Three spirited audience members (wearing the best costumes) will join the cast in flight during the show. A special $25 ticket discount is being offered for the 8 and 10:30 PM performances. And lastly, amid the usual balloons, confetti and toys that are showered upon the brave revelers will be included candy. The performance piece, created in Argentina and now playing in Seoul and Berlin, drew curious and hip crowds to Union Square downtown when it began previews June 11, 1998, and opened June 16. Audiences were presented with sense-dazzling aerial spectacle as well as splashed by one of the show's key elements: water.
The show announced its final weeks towards a closing of May 4 earlier this year, but extended in a pouring of fans returning to the show. De La Guarda eventually reversed its decision to close and is now enjoying its open-ended run once again.

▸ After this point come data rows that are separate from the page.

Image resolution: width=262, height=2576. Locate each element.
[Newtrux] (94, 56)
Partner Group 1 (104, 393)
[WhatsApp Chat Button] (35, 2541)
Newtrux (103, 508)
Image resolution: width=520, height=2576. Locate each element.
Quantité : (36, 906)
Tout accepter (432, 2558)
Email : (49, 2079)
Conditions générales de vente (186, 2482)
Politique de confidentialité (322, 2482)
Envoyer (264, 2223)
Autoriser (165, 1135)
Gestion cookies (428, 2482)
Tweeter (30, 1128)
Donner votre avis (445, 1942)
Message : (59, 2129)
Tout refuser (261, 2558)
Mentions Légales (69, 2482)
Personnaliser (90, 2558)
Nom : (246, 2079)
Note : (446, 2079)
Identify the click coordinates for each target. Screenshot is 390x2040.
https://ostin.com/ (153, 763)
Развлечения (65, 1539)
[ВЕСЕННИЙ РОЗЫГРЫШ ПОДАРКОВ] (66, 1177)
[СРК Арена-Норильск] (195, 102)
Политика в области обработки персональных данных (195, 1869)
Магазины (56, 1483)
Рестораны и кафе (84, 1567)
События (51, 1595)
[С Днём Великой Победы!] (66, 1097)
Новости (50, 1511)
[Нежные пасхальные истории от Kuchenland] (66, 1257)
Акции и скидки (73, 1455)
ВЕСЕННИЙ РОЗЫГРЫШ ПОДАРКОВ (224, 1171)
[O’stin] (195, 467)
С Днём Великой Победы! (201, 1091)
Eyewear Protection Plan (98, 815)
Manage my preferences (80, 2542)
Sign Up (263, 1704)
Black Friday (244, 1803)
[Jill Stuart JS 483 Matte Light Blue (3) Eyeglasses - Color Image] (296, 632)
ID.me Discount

Producer Roth announced her plans to convert the landmarked American Savings Bank at 20 Union Square East into a 499-seat, Off-Broadway theatre in fall 1997. But she halted construction when she was approached by the producers of De La Guarda, who were searching for a space wherein the unique show could unfold. The empty, spacious bank seemed just right.
Roth said at the time that the theatre was little more than a large, open area, measuring 50 by 100 feet, bordered by large windows, and with a marble floor. There are no fixed seats, which is not a problem, as the audience for De La Guarda is required to stand (and occasionally shift location) as the ensemble, hung by rope and cable, perform around them.